A pangenome reference can be created from multiple genome sequences using a mathematical graph structure to represent the relationships between different sequences. In the new paper, the researchers built two human genome reference graphs using publicly available data. These were used to evaluate the new tool, Giraffe, which is a set of algorithms for mapping new sequence data to a pangenome reference.

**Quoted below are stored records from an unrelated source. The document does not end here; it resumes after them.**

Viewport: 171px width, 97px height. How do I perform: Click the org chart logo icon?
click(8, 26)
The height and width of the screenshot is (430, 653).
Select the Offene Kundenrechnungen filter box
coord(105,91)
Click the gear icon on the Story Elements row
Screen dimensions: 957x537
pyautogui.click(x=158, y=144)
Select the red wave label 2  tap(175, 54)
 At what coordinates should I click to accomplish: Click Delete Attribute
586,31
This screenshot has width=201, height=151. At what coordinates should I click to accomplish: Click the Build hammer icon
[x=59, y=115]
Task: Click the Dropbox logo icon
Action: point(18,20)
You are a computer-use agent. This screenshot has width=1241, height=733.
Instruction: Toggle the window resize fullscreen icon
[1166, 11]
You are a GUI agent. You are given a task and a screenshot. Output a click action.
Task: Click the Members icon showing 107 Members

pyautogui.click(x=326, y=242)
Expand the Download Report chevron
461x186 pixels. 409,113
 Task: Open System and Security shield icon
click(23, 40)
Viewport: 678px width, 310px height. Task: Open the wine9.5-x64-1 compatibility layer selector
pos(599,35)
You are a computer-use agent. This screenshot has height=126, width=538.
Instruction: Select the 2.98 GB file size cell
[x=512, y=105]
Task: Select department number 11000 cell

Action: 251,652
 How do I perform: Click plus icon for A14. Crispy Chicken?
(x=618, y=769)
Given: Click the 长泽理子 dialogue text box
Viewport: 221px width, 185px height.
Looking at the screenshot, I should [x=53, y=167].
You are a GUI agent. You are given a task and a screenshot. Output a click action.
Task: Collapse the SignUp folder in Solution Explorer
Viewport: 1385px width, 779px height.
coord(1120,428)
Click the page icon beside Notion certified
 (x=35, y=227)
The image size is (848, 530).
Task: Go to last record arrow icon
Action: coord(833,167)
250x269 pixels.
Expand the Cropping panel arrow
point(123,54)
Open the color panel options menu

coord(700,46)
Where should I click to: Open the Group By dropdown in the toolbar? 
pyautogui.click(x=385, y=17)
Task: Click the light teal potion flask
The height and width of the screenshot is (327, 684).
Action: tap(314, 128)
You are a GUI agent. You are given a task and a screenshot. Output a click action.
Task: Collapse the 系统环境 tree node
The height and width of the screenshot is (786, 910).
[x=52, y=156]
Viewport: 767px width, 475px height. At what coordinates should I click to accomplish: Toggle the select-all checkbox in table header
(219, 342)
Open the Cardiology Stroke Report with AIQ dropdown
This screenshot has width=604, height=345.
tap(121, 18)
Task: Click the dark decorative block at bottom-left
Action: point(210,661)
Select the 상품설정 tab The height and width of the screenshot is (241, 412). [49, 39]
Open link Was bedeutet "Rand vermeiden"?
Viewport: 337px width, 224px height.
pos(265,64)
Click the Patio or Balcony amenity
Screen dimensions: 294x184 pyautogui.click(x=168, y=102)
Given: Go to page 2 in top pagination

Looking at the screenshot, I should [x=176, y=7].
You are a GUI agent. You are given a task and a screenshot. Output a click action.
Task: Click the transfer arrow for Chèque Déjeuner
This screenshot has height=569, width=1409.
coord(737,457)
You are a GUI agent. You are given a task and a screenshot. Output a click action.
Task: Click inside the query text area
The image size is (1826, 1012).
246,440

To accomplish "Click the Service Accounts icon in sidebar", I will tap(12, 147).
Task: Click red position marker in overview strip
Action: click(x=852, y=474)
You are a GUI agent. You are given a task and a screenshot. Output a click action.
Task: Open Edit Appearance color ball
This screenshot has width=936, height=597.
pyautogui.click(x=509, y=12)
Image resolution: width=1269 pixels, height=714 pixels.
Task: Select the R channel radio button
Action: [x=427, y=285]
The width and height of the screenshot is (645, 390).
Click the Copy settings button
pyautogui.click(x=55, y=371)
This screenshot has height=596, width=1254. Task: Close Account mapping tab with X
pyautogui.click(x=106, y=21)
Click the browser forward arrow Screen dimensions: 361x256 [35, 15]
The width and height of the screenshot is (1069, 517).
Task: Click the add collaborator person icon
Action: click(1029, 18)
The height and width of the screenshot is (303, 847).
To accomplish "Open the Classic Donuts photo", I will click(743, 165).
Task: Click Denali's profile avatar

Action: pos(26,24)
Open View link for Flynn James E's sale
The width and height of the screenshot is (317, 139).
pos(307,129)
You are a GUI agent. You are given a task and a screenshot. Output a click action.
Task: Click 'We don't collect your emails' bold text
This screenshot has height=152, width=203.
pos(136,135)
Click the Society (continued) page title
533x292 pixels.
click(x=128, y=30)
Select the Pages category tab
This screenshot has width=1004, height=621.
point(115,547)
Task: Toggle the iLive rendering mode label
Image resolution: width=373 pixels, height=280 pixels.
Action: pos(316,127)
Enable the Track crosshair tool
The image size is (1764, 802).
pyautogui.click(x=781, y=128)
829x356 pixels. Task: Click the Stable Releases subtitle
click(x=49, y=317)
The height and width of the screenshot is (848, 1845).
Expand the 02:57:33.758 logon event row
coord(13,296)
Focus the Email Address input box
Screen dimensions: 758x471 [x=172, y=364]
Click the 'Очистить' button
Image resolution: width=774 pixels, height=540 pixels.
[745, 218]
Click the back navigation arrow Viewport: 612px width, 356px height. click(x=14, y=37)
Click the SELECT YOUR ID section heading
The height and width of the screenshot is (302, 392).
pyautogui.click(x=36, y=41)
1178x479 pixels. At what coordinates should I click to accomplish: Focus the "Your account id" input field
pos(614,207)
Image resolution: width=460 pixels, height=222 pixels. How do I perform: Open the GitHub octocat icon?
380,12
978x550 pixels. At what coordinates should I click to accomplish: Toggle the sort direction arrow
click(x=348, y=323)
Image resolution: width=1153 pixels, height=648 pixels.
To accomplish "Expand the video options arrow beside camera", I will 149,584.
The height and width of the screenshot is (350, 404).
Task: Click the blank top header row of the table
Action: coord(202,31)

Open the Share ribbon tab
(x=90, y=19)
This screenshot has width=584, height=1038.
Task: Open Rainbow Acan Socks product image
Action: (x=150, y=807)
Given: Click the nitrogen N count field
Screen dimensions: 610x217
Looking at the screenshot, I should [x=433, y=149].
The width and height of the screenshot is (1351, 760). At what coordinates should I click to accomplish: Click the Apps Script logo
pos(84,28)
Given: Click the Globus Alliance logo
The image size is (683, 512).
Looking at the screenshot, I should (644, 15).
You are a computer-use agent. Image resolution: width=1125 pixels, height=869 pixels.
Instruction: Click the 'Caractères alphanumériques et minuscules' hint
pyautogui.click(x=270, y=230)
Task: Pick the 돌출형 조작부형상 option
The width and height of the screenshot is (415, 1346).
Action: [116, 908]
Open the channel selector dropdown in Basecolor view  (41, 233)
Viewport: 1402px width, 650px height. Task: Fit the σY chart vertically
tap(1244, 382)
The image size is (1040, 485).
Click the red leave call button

First author Jouni Sirén, a research scientist at the Genomics Institute, pioneered many of Giraffe’s key algorithmic innovations. Giraffe can accurately map new sequence data to thousands of genomes embedded in a pangenome reference as quickly as existing tools map to a single reference genome. The study also showed that using Giraffe reduces mapping bias, the tendency to incorrectly map sequences that differ from the reference genome.
“Not only is the analysis better, it is also as fast as current methods that use a linear reference genome,” said co-first author Jean Monlong, a postdoctoral researcher at the Genomics Institute.
Inexpensive short-read sequencing is a mainstay of modern genomics, yielding snippets of sequence that must be mapped to a reference genome to make sense of them. Mapping shows where each snippet belongs on one of the 23 human chromosomes and identifies the variants present at each location in an individual’s genome, a process known as genotyping.
The researchers found that Google Health’s deep-learning variant caller, DeepVariant, could more accurately identify SNVs and indels using Giraffe’s alignments against a pangenome than it could using alignments against a single reference genome.
Monlong said he was most excited about using pangenomics to study structural variants.
“A lot of structural variants have been discovered recently using long-read sequencing,” he said. “With pangenomes, we can look for these structural variants in large datasets of short-read sequencing. It’s exciting because this will allow us to study those new structural variants across many people and ask questions about their functional impact, association with disease, or role in evolution.”
The researchers used Giraffe to map sequence reads from a diverse group of 5,202 people and determine their genotypes for 167,000 recently discovered structural variations. This enabled them to estimate the frequency of different versions of these structural variants in the human population as a whole and within individual subpopulations. They showed that the frequency of some variants differs considerably between subpopulations and could be misinterpreted if analyzed only in, for example, European-ancestry populations where the frequency of a particular variant is low.
A single reference genome must choose one version of any variation to represent, leaving the other versions unrepresented. By making more broadly representative pangenome references practical, Giraffe can make genomics more inclusive.
Paten and others at the UC Santa Cruz Genomics Institute are involved in a major effort funded by the National Human Genome Research Institute to build a comprehensive human pangenome reference, which they expect to release next year as a resource for the scientific community.
In addition to Sirén and Monlong, the new paper has three other co-first authors who contributed equally: Xian Chang, Adam Novak, and Jordan Eizenga, all at the UC Santa Cruz Genomics Institute. In addition to other coauthors at the Genomics Institute, including Director David Haussler, the coauthors also include researchers at Google Health, Broad Institute of MIT and Harvard, University of Michigan, University of Virginia, Harbor-UCLA Medical Center, and University of Tennessee Health Science Center. This research was funded by the National Institutes of Health.